If there is a thing that I love more than looking at silly pictures on the Interwebz for work is to watch rugby for work. I love rugby: in my opinion it is the most beautiful team sport out there. It tingles my network senses: 15 men on the field have to coordinate like a single organism to achieve their goal — crossing the goal line with the ball by passing it backwards instead of forward. When Optasports made available some data collected during 18 rugby matches I felt I could not miss the opportunity for some hardcore network nerding on them. The way teams weave their collaboration networks during a match must have some relationship with their performance, and I was going to find out what this relationship might be.
For my quest I teamed up with Luca Pappalardo and Paolo Cintia, two friends of mine who are making an impact on network and big data sports analytics, both in soccer and in cycling. The result was “The Haka Network: Evaluating Rugby Team Performance with Dynamic Graph Analysis“, a paper recently presented at the DyNo workshop in San Francisco. Our questions were:
- Is there a relationship between the topology of the network of passes and the success of the team?
- Is there a relationship between disruptions made by tackles and territorial gains?
- If we want to predict a team’s success, is it better to build networks of passes and disruptions for each action separately or for the entire match?
- Can we use these relationships to “predict” the outcome of the match?
A passage network is simply a network whose nodes are the players of a team and the directed connections go from the player originating a pass to the player receiving the ball. We consider only completed passages: the ones that did not result in an error or lost possession. In the above picture, those are the green edges and they are always established between players belonging to the same team. In rugby, players are allowed to tackle the current ball carrier of the opponent team. When that happens, we create another directed edge, this time in what we call “disruption network”. The aim of a tackle is to prevent the opponent team from gaining meters. These are the red edges in the above picture and can only be established between players belonging to opposite teams. The picture you see is the collection of all passes and tackles which happened in the Italy vs New Zealand match in 2012. It is a multilayer network as it contains edges of two different types: passes and tackles.
Once we have pass and disruption networks we can calculate a collection of network measures. I’ll give a brief idea here, but if you are looking for more formal definitions you’ll have to search for them in the paper:
- Connectivity: how many pass connections you have to remove to isolate players;
- Assortativity: the tendency of players to pass the ball to players with a similar number of connections — in high assortativity central players pass to other central players and marginal players to other marginal players;
- Components: how many “sinks” there are, in that the ball never goes back to the bulk of the team when it is passed to a player in a sink;
- Clustering: how many triangles there are, meaning that the team can be decomposed in many different smaller sub-teams of three players.
These are the features we calculated for the pass networks.
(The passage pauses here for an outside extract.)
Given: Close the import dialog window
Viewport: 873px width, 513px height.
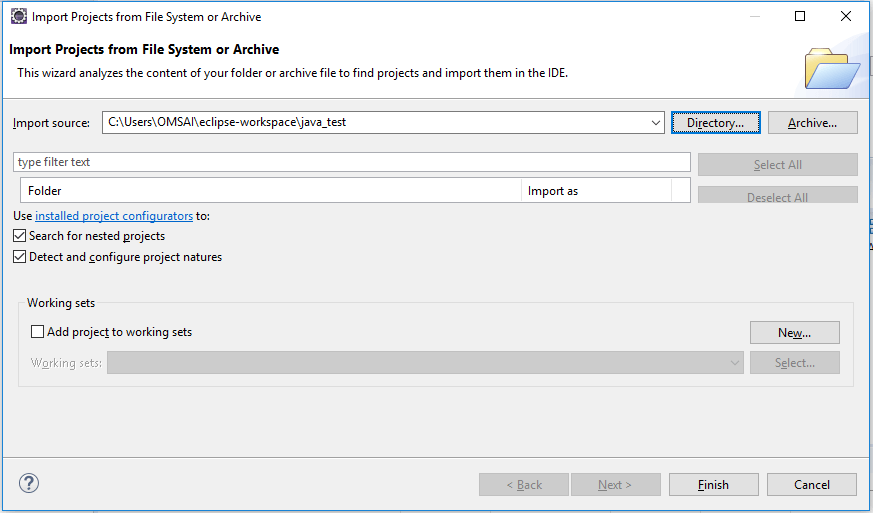Looking at the screenshot, I should (846, 16).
The disruption case is slightly different. We calculated the same features for the team when removing the tackled player, weighted on the relative number of tackles. If 50% of the tackles hit player number 11, then 50% of the disrupted connectivity is the connectivity value of the pass network when removing player 11. The reason is that the tackled player is temporarily removed from the game, so we need to know how the team performs without him, weighted on the number of times this occurrence happens.
So, it is time to give some answers. Shall we?
1. Is there a relationship between the topology of the network of passes and the success of the team?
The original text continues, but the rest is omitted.